Dr Bharat Jhunjhunwala
The immediate cause of the growth rate declining to mere five per cent is less investment. However, this is not an unexpected happening. It is a logical result of the development model espoused by Manmohan Singh.
The model is to first deprive the people of jobs by providing free run to big companies; then imposing taxes on these same companies and use that revenue to buy votes. The UPA won the last elections on the back of NREGA and loan waiver. Strategy for the 2014 elections is to buy votes through cash transfers. I favour cash transfers instead of in-kind subsidies. That said in either case government revenues have to be used for doles.
These expenditures have multiple ramifications. One, they edge out public investment. Two, the Government has to impose higher taxes on businesses to garner revenues. Note that UPA has consistently made efforts to raise the GDP-tax ratio. This leads to decline in business sentiments as is seen due to the Vodafone tax demand and the outcry against GAAR. Companies have fewer surpluses left with them for investments. Three, the Government has to borrow larger amounts from the market to fund these expenditures. This has led to hardening of interest rates and again hits at private investment. Four, the Government has tried to push the disinvestment programme. That is like selling the family silver for consumption purposes. All these policies stem from the idea that one can secure people’s good by first depriving them of their jobs and then providing them with doles.
This model has been espoused successfully by Western countries and pushed by economists like Amartya Sen. But the circumstances of the West and India are fundamentally different on one crucial parameter—GDP per beneficiary. The GDP of the United States in 2009 was USD 13,800 billion. The population was 320 million. Assuming 50 per cent welfare beneficiaries, welfare recipients would be about 64 million. The GDP per beneficiary would be about USD 86,000. The corresponding figures for India are GDP at USD 1,231 billion, population at 1.19 billion and 90 per cent welfare beneficiaries. I take this high figure for beneficiaries because almost every citizen receives some subsidy on diesel, fertilizers, food, health and education. The GDP per beneficiary works out to USD 1,100. The US figure is about 80 times that of India. Indeed the level of beneficiary payment is lesser in India than in the US. Yet there is a qualitative difference in the GDP per beneficiary in the two countries. The US circumstance is like taking water from a huge lake and supplying to 500 persons. The Indian circumstance is like taking water from a dug well and supplying to 5,000 persons. The well has to but go dry.
This is not to deny that the US is as much troubled with the welfare payments. These make for more than one-half of Federal Government expenditures. But do not forget that the US is facing low growth rates for many years. India cannot afford to follow the US model for two reasons: the GDP per beneficiary is low and compulsions for high growth are pressing.

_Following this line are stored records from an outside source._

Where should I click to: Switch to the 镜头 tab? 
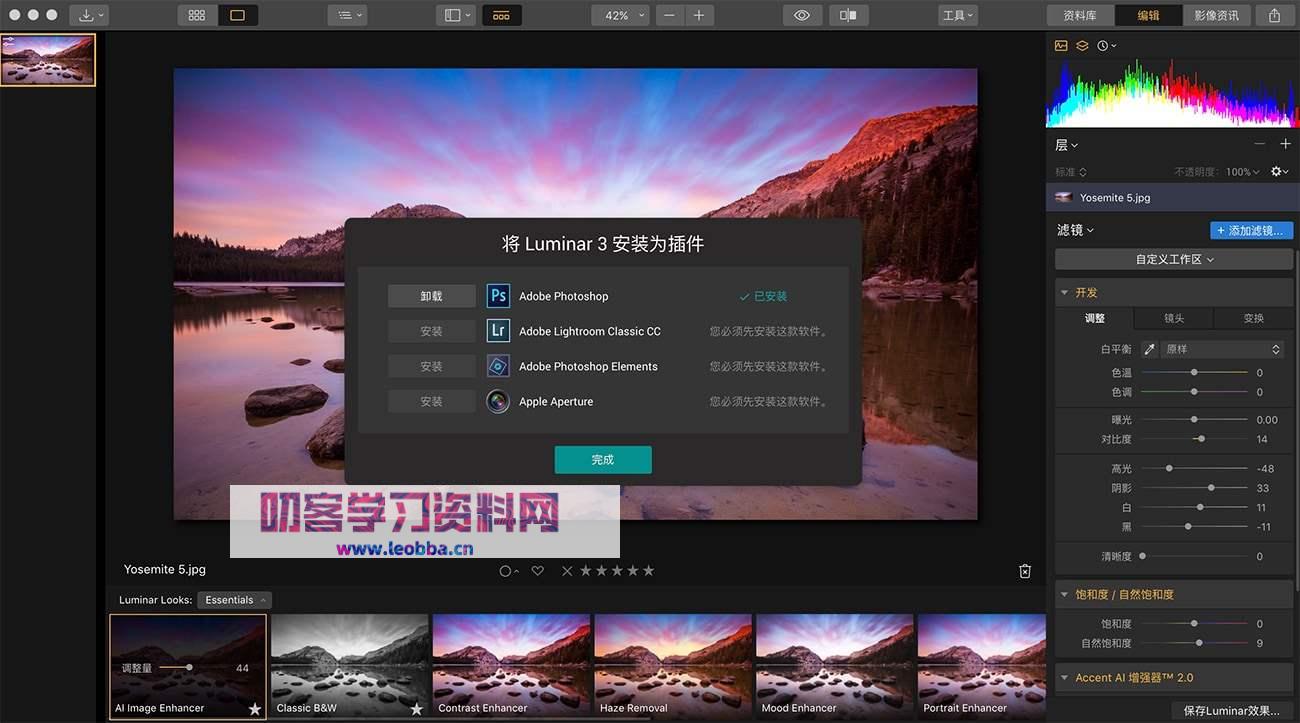click(x=1174, y=318)
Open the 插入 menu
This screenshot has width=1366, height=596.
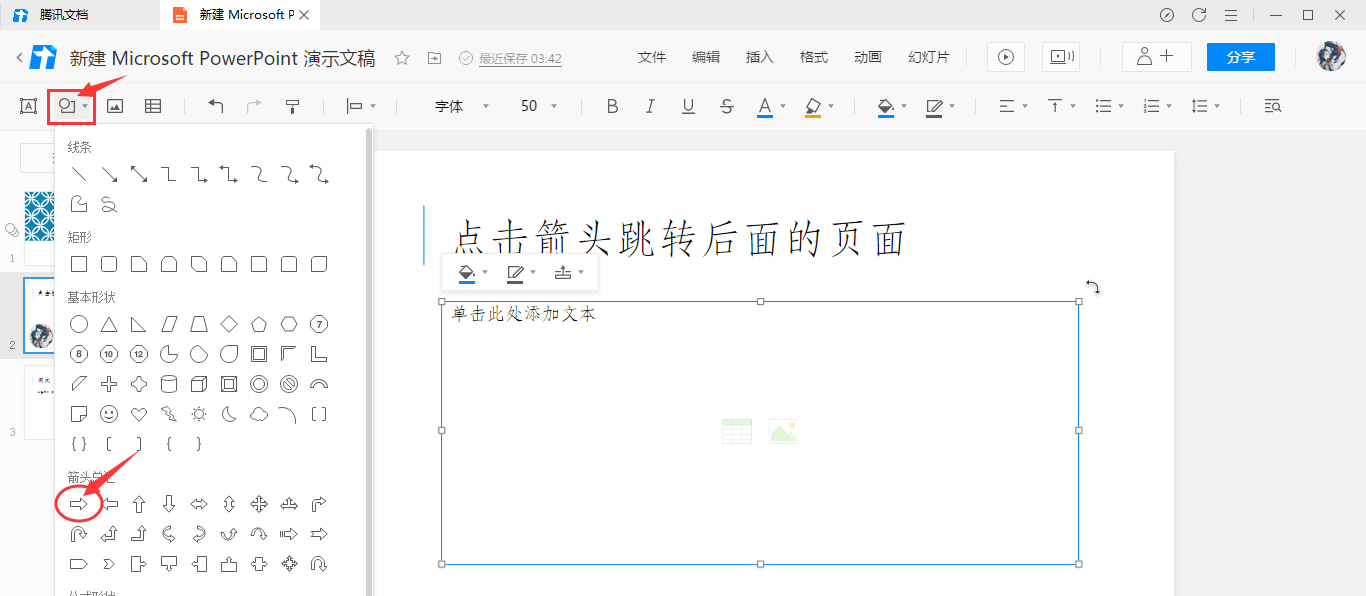point(759,57)
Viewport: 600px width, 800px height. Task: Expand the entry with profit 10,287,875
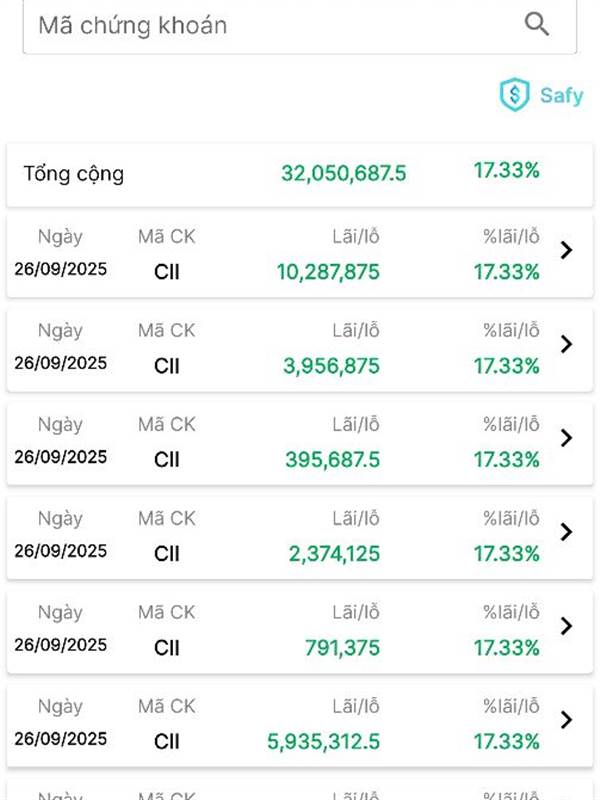[567, 251]
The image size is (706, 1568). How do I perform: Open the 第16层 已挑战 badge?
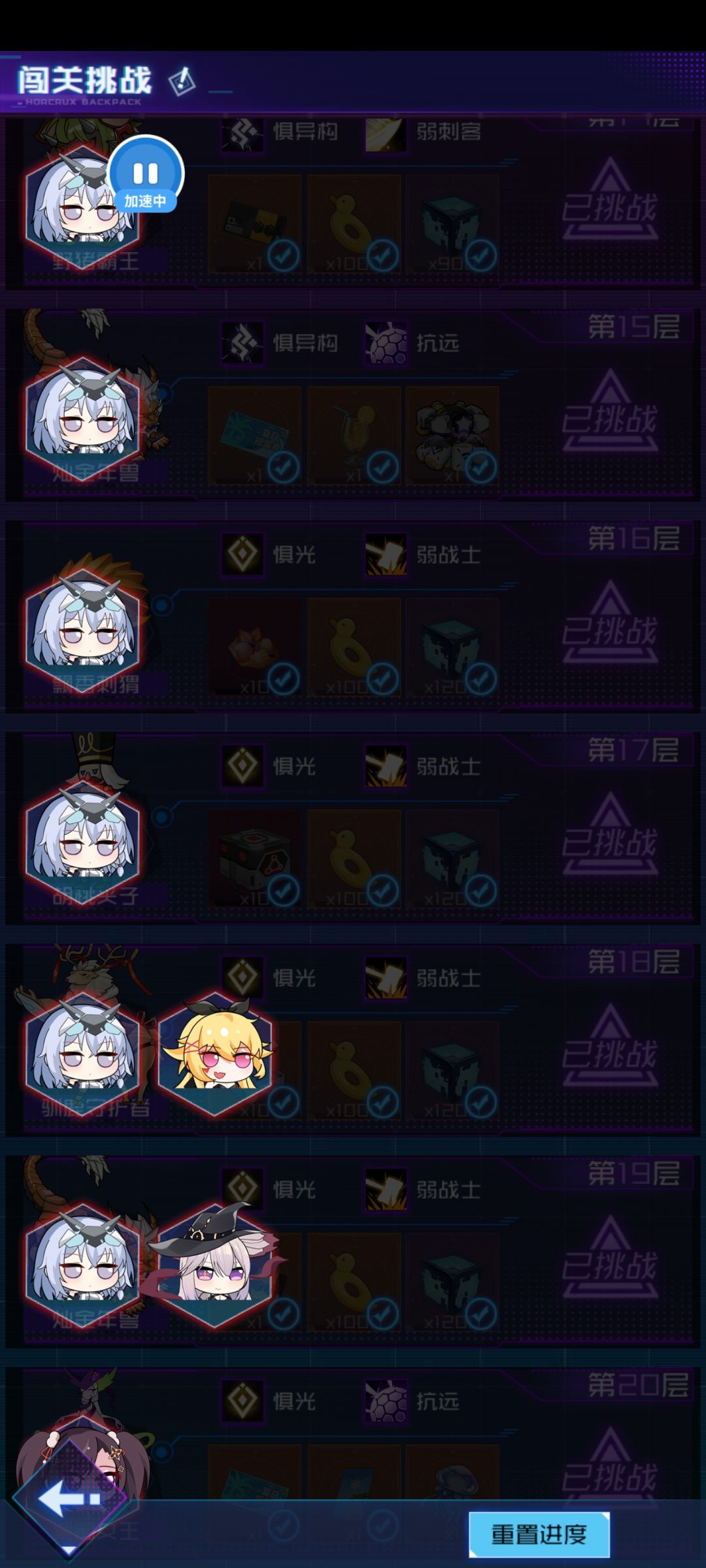[x=610, y=621]
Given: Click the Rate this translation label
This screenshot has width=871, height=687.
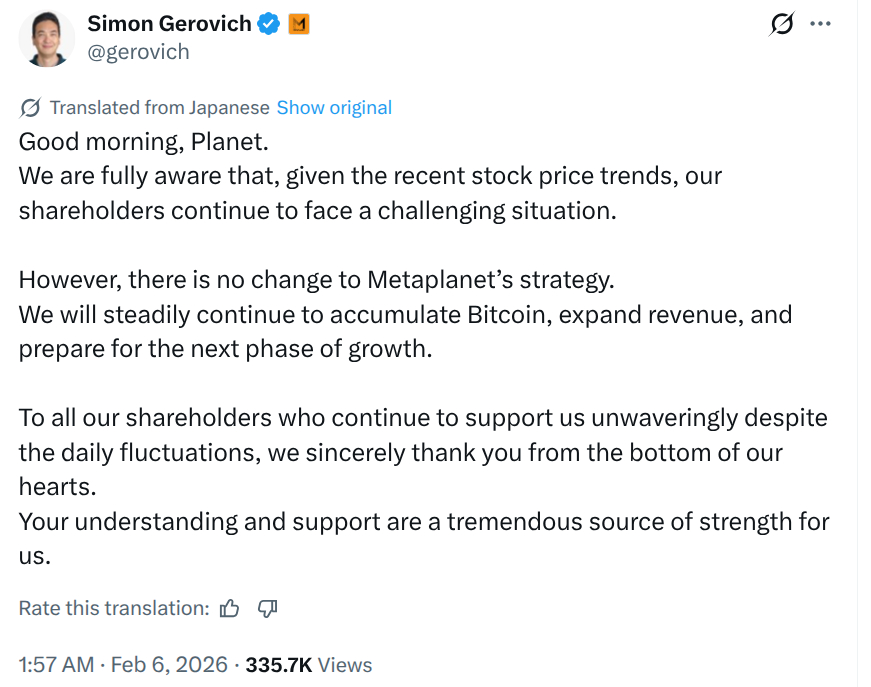Looking at the screenshot, I should (x=114, y=608).
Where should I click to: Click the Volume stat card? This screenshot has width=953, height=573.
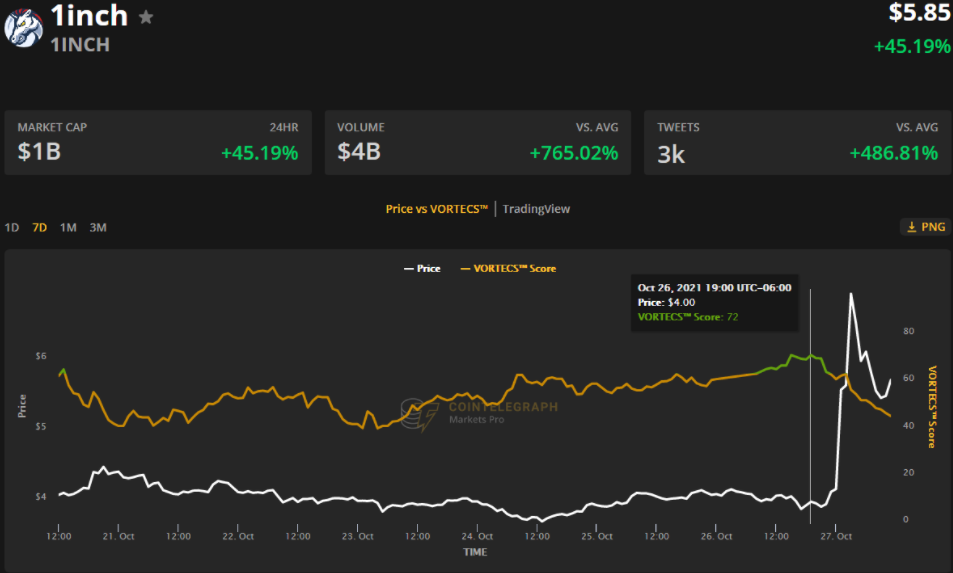point(478,143)
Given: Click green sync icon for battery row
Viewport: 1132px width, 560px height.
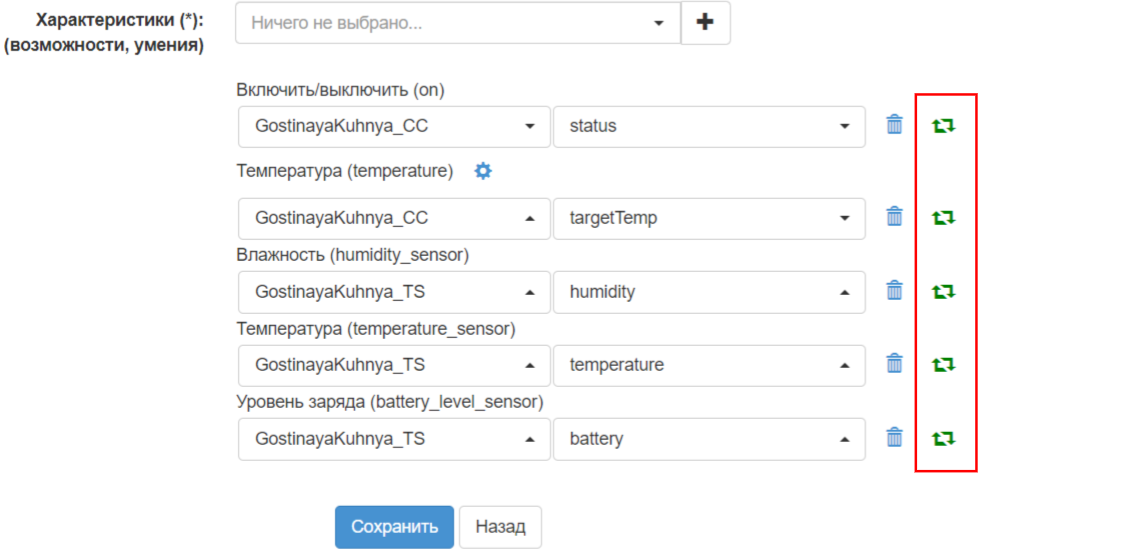Looking at the screenshot, I should (943, 439).
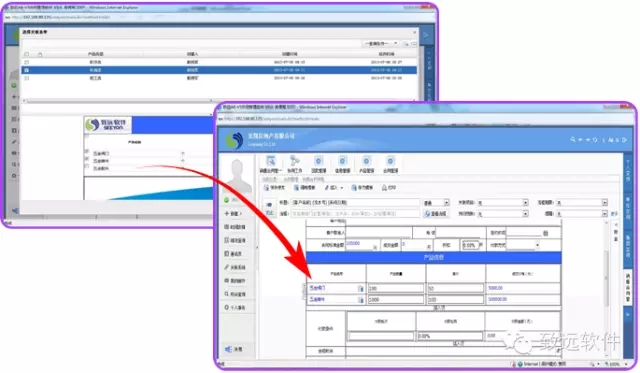Click the first product name link in table
640x373 pixels.
point(318,288)
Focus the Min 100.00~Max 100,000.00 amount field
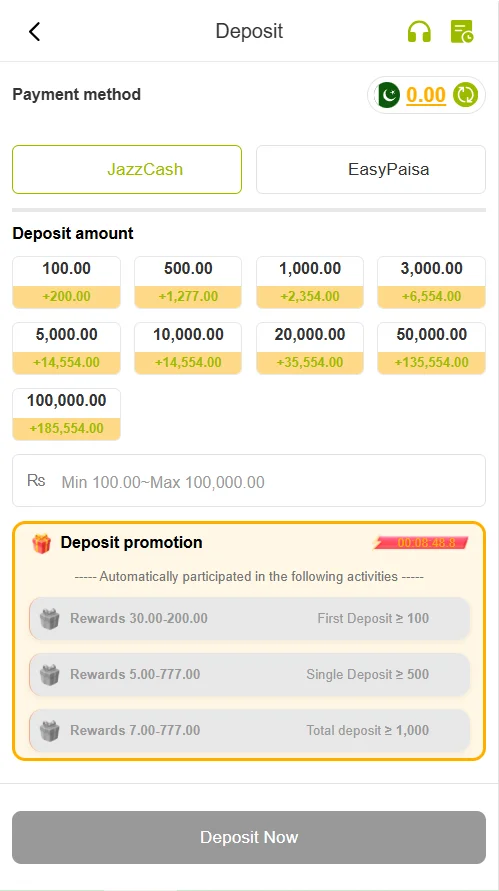 (x=249, y=481)
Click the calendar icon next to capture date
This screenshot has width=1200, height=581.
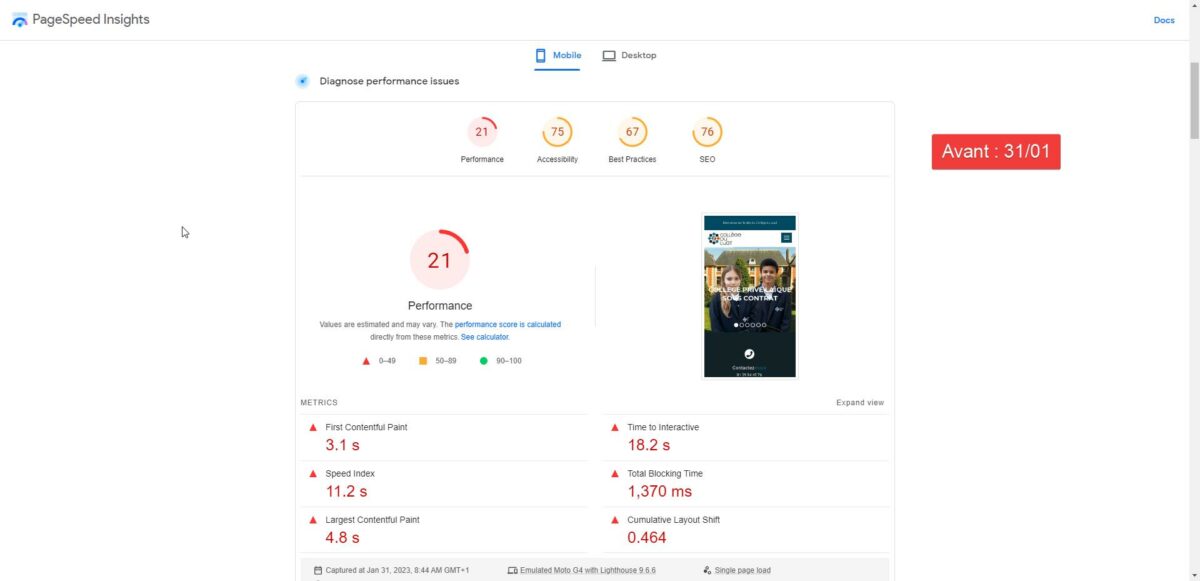[x=318, y=570]
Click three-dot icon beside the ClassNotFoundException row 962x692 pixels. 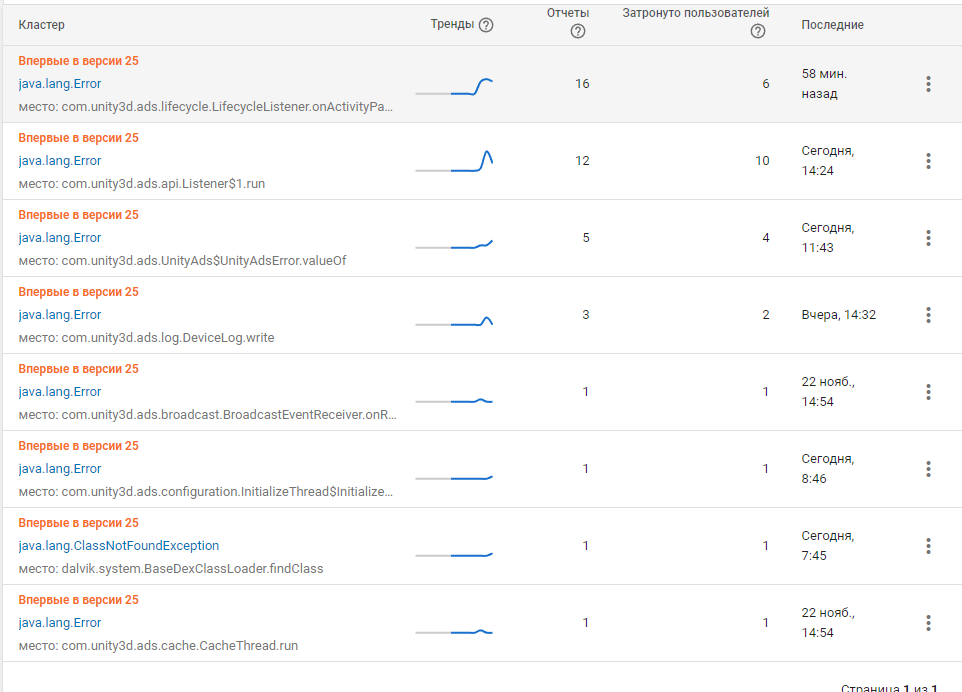point(928,545)
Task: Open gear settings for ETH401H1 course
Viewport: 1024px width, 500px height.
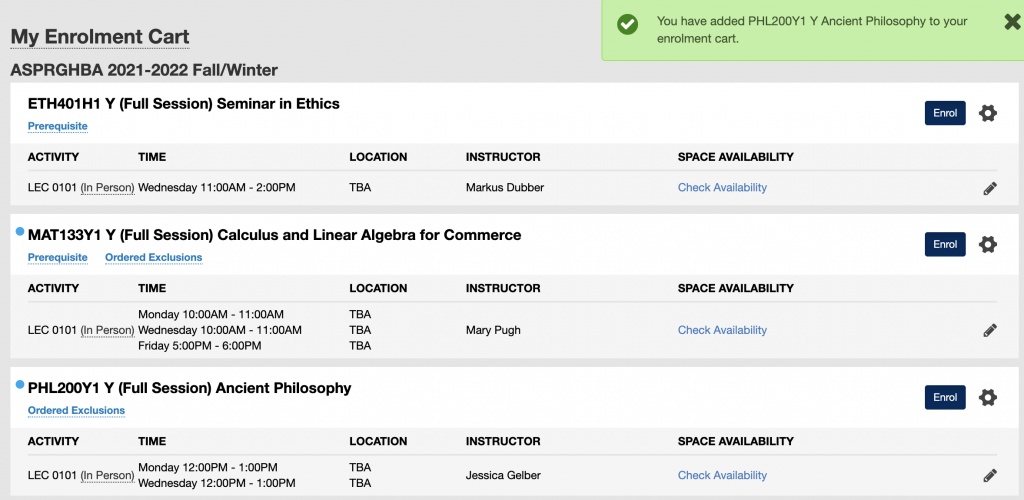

We are saddled with Man Mohan’s another policy misdirection. The Government is providing free run to big businesses to ruin the common man and petty businessman. The huge handloom industry has been wiped out. FDI has been allowed in retail trade. These policies are leading to more unemployment. Forced land acquisition and easier environment- and forest clearances are adding to the pain. They may be good for industrial development but certainly not good for the affected people. The proposed Goods and Services Tax does not help. The imposition of one single rate of tax on the bicycle consumed by the poor and the Mercedes car consumed by the rich is certainly not pro-people even if it is pro-growth. These policies are adding to the pain of the common man and to burden on the welfare system. Man Mohan Singh should have taken the lesson from the US troubles with the welfare expenditures to cut them and find alternative ways of securing people’s welfare. Instead he is trying to implement those very policies with a greater gusto in circumstances that are much adverse.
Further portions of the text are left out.